═══ Data extracts ═══

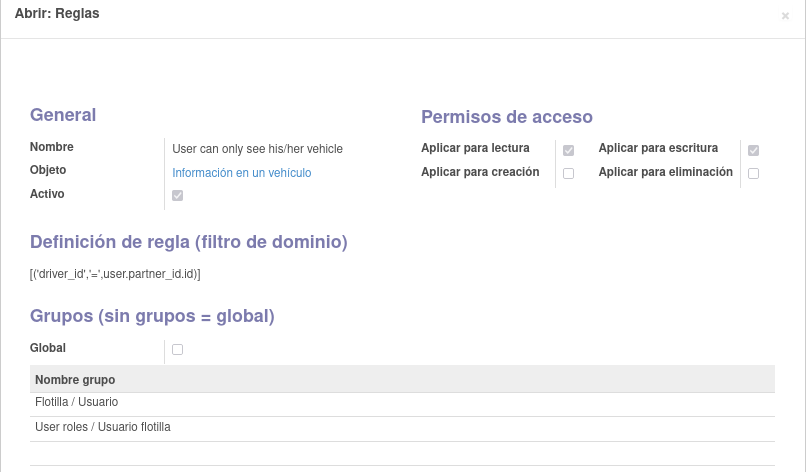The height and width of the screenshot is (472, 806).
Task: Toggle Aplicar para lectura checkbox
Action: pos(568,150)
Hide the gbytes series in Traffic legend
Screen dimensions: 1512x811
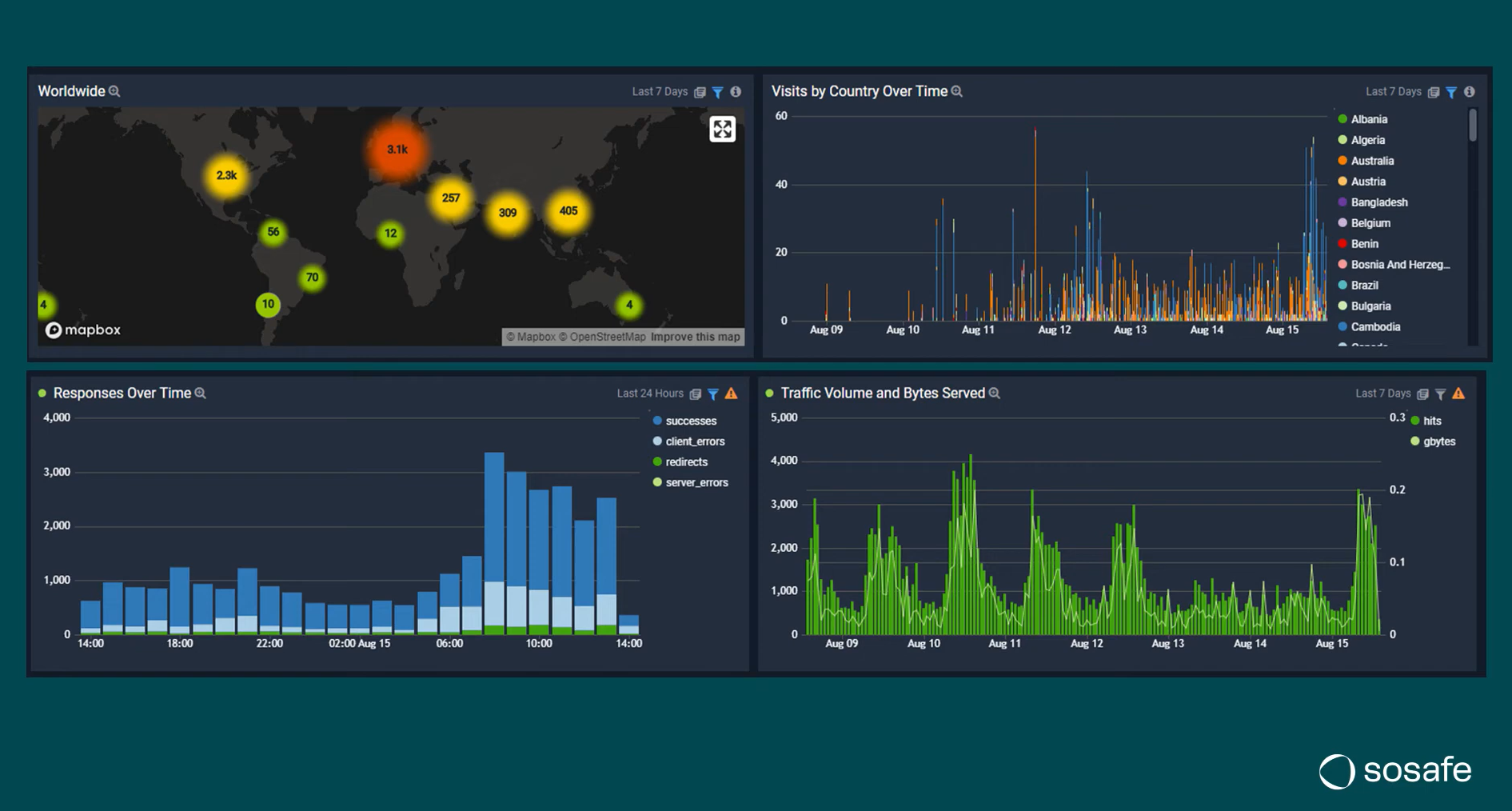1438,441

═══

## About this task
Give again, exactly, each line from the one that contains "Hide the gbytes series in Traffic legend" through the last line of the material above. Pictures do not belong in the copy.

## Task response
Hide the gbytes series in Traffic legend
Screen dimensions: 1512x811
1438,441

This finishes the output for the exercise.